• **Task**
In the text below about Garcetti's remarks on Israel, begin at the words "Garcetti said he" and stop after "and anti-Jewish party.". Write that part out again, replacing "Tlaib" with "the congresswoman" throughout.

• **Text**
Garcetti said he feels “absolutely” comfortable loving Israel from inside the Democratic Party. As to comments about Jews and Israel made by firebrand representatives Ilhan Omar and Rashida Tlaib, he said sometimes he believes that what was said was antisemitic and must be condemned, but that other times what was said was being manipulated to fit an agenda. Tlaib’s comments this week about Israel and the Holocaust, he argued, fell into the latter category.
THE LA mayor took Trump to task for saying in March that Democrats have become an anti-Israel and anti-Jewish party.
With comments like that, Garcetti said, the president “is not just describing what he sees – he is very conscious of that – he is trying to win votes. That should be off-limits for Democrats as well as Republicans.”
Those types of statements, he said, “are offensive to me as a Democrat and as a Jew, because if I want to play that game, there are plenty of things that you can point out that he has done or said or enabled. But I would never do that because this is an area I think should be non-partisan.”
While the mayoral delegation was originally scheduled to meet with Netanyahu – it did meet with President Reuven Rivlin and a number of Israeli mayors – the prime minister, who is in the middle of coalition negotiations, canceled at the last minute, citing scheduling problems.
Garcetti said that he would have liked to ask Netanyahu what the prime minister could do to help those American Jews – who are of a different “political stripe” – defend Israel.
“This is not a criticism, not an attack, but there are certain things that – eyes wide open – are tough in this [emerging] coalition for Jewish leaders who are not necessarily far Left, but are part of the mainstream of American Judaism, to defend back home,” he said.
Though Garcetti did not spell out what he was referring to, there was a great deal of criticism in the American Jewish establishment of Netanyahu’s role in enabling the merger before the last elections of Bayit Yehudi with the far-right Otzma Yehudit Party.
Asked what he thought Netanyahu could do to make defending Israel easier for some American Jews, Garcetti replied: “Politicians will often do what they have to do. You have to put a coalition together with 50% plus one, but there should be a recognition of the consequences of who you dance with.”

[Stored data entries]

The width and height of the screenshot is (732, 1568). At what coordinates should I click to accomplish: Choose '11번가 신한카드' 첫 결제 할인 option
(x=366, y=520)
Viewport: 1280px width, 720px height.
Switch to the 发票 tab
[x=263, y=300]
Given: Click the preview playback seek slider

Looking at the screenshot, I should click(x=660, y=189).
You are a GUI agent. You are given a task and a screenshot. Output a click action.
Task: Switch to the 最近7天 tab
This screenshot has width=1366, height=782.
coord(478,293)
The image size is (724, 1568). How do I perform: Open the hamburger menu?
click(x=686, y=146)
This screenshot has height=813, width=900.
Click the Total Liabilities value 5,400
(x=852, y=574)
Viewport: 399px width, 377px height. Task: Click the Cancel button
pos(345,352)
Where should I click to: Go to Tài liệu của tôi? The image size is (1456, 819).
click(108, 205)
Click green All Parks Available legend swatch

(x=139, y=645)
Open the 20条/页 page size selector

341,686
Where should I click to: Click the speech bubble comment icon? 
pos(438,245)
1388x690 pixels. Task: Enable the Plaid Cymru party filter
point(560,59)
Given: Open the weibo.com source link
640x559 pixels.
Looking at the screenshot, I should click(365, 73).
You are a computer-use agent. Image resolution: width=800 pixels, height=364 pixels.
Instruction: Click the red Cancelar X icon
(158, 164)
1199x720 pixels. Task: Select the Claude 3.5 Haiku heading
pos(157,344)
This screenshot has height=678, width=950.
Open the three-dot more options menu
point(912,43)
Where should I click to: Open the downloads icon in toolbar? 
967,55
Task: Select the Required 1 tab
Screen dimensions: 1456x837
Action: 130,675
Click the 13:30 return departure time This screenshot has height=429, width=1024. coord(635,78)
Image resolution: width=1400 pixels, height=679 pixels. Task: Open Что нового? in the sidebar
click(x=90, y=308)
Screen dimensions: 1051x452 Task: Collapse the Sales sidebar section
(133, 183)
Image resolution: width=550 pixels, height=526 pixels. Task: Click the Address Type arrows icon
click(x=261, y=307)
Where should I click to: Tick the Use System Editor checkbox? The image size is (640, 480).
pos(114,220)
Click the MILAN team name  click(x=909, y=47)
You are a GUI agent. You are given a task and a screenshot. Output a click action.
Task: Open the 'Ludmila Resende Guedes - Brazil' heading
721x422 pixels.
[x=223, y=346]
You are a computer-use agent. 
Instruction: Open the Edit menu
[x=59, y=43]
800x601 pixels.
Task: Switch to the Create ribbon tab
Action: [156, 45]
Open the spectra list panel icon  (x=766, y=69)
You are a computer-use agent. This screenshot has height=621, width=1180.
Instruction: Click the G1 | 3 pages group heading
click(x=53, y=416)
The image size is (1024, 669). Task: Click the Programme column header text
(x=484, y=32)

• **Answer for the task**
Garcetti said he feels “absolutely” comfortable loving Israel from inside the Democratic Party. As to comments about Jews and Israel made by firebrand representatives Ilhan Omar and Rashida the congresswoman, he said sometimes he believes that what was said was antisemitic and must be condemned, but that other times what was said was being manipulated to fit an agenda. the congresswoman’s comments this week about Israel and the Holocaust, he argued, fell into the latter category.
THE LA mayor took Trump to task for saying in March that Democrats have become an anti-Israel and anti-Jewish party.